(Beginning of Data provided)

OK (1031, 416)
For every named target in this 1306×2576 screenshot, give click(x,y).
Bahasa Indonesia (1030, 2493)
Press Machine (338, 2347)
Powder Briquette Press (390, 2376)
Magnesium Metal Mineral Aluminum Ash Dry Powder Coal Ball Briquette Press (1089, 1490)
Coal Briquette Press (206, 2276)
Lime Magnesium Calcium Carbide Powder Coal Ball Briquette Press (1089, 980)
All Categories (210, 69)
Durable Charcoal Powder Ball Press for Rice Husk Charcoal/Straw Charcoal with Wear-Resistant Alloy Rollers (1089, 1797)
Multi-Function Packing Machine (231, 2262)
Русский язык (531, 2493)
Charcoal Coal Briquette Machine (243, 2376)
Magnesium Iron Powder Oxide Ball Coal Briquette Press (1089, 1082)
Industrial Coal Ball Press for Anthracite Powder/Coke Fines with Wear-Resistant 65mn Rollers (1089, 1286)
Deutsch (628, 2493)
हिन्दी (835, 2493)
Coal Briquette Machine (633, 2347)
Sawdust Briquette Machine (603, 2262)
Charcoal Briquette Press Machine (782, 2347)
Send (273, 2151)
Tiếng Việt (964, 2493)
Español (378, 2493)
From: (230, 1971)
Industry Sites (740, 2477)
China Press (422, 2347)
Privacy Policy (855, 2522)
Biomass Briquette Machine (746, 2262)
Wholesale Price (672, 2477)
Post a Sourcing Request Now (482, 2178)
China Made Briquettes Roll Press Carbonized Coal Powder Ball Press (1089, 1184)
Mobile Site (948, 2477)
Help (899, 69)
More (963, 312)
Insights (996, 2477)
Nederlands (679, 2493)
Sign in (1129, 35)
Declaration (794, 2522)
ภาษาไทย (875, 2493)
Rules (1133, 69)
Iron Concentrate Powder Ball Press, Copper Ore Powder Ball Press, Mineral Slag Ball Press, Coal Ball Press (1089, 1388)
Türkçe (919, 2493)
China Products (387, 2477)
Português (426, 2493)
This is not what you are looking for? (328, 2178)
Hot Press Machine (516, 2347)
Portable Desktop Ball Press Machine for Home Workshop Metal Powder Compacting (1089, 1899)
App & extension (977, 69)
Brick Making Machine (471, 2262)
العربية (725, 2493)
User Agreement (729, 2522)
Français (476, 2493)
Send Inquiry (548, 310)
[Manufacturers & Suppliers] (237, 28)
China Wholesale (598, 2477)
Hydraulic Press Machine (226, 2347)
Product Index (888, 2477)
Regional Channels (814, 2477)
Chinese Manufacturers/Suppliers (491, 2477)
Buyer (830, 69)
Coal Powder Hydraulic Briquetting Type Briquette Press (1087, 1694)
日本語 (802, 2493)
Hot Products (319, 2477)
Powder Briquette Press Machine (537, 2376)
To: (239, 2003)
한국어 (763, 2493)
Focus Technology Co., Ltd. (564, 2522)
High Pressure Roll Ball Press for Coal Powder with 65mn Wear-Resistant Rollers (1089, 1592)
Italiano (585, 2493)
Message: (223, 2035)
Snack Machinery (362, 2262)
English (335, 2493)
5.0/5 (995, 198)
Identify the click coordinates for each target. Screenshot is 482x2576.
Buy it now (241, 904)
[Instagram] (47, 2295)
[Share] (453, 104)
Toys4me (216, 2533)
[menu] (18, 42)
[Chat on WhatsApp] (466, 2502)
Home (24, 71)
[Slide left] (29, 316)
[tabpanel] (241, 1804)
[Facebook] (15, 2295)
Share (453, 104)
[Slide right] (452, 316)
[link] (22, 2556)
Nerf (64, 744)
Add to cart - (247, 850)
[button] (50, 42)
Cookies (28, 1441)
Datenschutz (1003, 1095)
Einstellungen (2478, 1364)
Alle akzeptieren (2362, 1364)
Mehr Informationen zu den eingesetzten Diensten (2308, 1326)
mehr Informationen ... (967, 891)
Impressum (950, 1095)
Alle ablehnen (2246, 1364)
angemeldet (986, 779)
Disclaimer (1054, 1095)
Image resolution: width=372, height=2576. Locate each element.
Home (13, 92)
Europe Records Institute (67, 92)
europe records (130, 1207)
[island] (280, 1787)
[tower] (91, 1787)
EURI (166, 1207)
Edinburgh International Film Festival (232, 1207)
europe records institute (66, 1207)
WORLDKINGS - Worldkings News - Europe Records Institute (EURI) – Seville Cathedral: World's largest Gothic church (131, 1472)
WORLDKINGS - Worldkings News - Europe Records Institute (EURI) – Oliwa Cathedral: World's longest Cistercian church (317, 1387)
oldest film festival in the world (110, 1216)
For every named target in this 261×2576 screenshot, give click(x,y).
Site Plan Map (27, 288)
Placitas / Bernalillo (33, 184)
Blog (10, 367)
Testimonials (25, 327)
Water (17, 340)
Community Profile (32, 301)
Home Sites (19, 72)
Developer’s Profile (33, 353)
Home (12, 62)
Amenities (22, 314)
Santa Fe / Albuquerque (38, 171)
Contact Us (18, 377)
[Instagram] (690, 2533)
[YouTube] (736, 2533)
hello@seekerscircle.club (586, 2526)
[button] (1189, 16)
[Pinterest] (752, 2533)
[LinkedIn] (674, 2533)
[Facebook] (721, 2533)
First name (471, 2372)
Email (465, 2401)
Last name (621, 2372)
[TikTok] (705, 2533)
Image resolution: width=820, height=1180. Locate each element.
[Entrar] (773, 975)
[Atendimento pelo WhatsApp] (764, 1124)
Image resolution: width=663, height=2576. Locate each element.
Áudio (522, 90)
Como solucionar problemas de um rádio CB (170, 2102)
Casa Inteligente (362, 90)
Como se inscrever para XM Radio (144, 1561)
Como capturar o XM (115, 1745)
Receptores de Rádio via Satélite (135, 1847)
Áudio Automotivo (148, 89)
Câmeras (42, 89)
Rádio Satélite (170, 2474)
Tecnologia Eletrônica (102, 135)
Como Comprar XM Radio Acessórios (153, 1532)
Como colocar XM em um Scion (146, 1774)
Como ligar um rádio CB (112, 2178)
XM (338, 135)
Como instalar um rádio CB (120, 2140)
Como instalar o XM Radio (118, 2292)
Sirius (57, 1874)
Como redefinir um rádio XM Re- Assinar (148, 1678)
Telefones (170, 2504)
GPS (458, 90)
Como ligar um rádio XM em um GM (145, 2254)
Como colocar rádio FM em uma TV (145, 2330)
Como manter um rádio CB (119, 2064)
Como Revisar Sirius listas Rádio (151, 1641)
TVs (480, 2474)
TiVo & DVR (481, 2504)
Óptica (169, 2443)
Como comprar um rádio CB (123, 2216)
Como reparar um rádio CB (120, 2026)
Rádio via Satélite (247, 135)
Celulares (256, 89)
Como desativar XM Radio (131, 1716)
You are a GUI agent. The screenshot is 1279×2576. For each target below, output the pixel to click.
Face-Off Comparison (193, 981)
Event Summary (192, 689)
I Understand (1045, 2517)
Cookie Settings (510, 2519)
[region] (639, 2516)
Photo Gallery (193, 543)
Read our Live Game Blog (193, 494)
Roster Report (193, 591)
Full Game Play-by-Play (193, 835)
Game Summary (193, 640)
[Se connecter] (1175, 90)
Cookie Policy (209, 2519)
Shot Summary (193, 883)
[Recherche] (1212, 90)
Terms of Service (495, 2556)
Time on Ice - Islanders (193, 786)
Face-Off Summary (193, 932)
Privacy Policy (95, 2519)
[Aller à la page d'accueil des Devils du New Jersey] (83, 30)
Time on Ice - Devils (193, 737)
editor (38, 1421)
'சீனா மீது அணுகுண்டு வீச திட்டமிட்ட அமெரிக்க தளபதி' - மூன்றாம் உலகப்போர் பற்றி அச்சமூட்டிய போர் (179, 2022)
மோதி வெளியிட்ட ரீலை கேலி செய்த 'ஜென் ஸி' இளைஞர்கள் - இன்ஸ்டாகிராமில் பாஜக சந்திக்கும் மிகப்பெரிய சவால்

(End of Data provided)

● **Problem**
Lines from the beginning of the data above through the line containing "Multi-Function Packing Machine (231, 2262)" are to be returned exactly, and no others.

● **Your response**
OK (1031, 416)
For every named target in this 1306×2576 screenshot, give click(x,y).
Bahasa Indonesia (1030, 2493)
Press Machine (338, 2347)
Powder Briquette Press (390, 2376)
Magnesium Metal Mineral Aluminum Ash Dry Powder Coal Ball Briquette Press (1089, 1490)
Coal Briquette Press (206, 2276)
Lime Magnesium Calcium Carbide Powder Coal Ball Briquette Press (1089, 980)
All Categories (210, 69)
Durable Charcoal Powder Ball Press for Rice Husk Charcoal/Straw Charcoal with Wear-Resistant Alloy Rollers (1089, 1797)
Multi-Function Packing Machine (231, 2262)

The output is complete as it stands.